## begin Source passage
By Denise Owens
The snow was coming down so pretty and white and quickly my yard became covered. After snowing for hours, it was then time to clean up the pretty white stuff.
So I started shoveling my walkway to make it safer walking to and from the house. After shoveling for awhile, I decided there’s no way I could shovel my driveway. Although it wasn’t a foot of snow, it was just enough to make it difficult for me to drive in my driveway. So I decided to have my driveway cleared. I looked in the phonebook. Surprisingly, no, the Internet has not changed my old habit of using a phone book to find a company for snow removal.
I called several companies and unfortunately a lot of them were booked for the day. But I looked out of my window and noticed that one of my neighbors had a person come out and clear their driveway. So I walked over to ask if he could do the same for me. He agreed to come over to clear my driveway. He cleared my driveway with his truck and applied salt.
## end Source passage
Problems
(A) Please copy the section of the snow-clearing story that begins with the words containing "By Denise Owens" and ends with "pretty white stuff.", keeping every word as it appears.
(B) In the snow-clearing story, what did the neighbor's helper put on the driveway after clearing it with his truck?
(C) Extend the snow-clearing story past its final sentence.
## begin Records shown
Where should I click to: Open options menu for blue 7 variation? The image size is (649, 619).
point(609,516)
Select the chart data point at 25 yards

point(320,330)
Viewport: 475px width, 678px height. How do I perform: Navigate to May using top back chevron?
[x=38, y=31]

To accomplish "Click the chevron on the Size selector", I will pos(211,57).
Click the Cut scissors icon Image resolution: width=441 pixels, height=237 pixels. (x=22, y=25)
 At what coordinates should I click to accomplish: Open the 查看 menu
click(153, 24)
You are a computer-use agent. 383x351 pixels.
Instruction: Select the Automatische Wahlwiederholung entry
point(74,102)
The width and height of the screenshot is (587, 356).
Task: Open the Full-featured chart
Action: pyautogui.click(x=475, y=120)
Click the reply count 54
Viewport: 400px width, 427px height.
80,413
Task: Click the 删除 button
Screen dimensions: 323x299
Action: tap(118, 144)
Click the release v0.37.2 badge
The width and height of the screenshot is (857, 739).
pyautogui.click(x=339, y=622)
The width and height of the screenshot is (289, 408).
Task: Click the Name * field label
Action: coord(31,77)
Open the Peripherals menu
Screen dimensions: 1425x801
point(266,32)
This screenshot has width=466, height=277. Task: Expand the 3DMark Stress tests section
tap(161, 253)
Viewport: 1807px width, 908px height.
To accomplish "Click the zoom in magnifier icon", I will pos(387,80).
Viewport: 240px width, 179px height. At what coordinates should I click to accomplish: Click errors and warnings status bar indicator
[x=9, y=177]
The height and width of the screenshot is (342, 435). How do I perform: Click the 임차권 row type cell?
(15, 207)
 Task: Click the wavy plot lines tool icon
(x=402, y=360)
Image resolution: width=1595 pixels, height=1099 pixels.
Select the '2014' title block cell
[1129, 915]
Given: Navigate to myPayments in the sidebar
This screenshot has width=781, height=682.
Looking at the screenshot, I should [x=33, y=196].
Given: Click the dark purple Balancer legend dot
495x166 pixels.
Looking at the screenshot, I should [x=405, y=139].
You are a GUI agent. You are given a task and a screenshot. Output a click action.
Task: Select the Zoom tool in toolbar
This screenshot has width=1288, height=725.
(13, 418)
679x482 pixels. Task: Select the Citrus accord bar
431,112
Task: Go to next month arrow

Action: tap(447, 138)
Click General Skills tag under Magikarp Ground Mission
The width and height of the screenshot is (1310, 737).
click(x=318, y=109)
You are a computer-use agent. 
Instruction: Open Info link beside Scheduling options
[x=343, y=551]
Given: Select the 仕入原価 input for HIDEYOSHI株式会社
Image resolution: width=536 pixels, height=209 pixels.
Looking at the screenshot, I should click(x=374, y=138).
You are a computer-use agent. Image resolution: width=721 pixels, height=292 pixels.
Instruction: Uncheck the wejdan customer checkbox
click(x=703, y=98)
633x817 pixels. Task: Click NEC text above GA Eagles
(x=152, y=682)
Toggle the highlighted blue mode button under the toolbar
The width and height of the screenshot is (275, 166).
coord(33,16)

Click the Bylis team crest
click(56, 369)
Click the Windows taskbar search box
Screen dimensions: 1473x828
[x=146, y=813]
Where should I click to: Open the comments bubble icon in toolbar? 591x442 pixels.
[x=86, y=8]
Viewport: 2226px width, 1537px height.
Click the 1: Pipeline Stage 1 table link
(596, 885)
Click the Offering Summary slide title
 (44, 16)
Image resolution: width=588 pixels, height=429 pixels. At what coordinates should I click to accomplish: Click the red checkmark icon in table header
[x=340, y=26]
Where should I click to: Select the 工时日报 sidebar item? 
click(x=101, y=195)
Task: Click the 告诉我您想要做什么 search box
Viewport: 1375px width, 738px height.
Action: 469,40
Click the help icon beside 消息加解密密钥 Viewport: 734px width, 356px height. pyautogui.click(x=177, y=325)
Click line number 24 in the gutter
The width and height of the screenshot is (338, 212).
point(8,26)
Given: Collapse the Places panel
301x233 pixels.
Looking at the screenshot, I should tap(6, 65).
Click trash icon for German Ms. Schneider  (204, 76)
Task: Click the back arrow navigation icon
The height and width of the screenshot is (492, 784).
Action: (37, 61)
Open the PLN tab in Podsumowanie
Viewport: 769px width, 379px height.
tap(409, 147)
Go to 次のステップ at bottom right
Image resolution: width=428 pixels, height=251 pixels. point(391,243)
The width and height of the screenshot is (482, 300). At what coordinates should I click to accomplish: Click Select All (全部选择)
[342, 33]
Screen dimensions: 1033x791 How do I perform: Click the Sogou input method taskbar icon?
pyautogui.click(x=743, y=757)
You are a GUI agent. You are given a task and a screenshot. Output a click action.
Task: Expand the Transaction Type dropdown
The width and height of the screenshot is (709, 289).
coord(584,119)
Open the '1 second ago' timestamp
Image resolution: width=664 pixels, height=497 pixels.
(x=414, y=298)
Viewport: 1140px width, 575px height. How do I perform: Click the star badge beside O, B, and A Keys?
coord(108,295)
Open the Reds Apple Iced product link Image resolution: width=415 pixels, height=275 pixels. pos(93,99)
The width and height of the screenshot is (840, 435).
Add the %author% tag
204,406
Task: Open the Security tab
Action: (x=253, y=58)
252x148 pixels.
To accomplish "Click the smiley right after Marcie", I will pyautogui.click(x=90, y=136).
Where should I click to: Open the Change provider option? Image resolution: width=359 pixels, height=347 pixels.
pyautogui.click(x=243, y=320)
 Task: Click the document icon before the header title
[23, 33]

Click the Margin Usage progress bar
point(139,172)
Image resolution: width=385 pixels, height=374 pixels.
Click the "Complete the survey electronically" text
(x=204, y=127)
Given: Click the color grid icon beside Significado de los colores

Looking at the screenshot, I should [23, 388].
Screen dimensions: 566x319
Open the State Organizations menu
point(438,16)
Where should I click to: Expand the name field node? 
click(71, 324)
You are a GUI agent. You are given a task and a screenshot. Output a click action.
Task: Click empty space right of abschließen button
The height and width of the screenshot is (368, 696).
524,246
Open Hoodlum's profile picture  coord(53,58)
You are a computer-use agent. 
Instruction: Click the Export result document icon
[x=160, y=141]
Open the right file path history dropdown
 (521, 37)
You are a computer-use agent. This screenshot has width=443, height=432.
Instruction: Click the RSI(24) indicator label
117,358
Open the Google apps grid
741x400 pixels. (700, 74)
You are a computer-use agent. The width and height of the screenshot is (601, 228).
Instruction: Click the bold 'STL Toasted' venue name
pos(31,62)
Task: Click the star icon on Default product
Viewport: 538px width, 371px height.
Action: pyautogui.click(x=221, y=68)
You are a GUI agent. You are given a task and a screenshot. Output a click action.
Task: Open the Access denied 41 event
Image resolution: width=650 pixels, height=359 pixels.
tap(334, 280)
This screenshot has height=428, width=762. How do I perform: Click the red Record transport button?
## end Records shown
Results of the exercise
(A)
By Denise Owens
The snow was coming down so pretty and white and quickly my yard became covered. After snowing for hours, it was then time to clean up the pretty white stuff.

(B) Salt.

(C)
Later my neighbor came over and asked what was applied to our driveways. I guessed it was salt, and he asked whether I was sure, so I asked him why’d he ask that. He said it has a color to it, so I then went out to see, and it did have a color to it. It must have been some type of chemical. I had no way of finding out what was used because this guy that cleared my driveway was just going door to door. So my neighbor then said we must be careful what’s being used because we have animals and plus it ruins your driveway and the environment. So please make sure you know what’s being used when having your snow removed.
What do you use to remove your snow? Is it environmentally safe?
About the author: Denise Owens has worked with the Environmental Protection Agency for over 25 years.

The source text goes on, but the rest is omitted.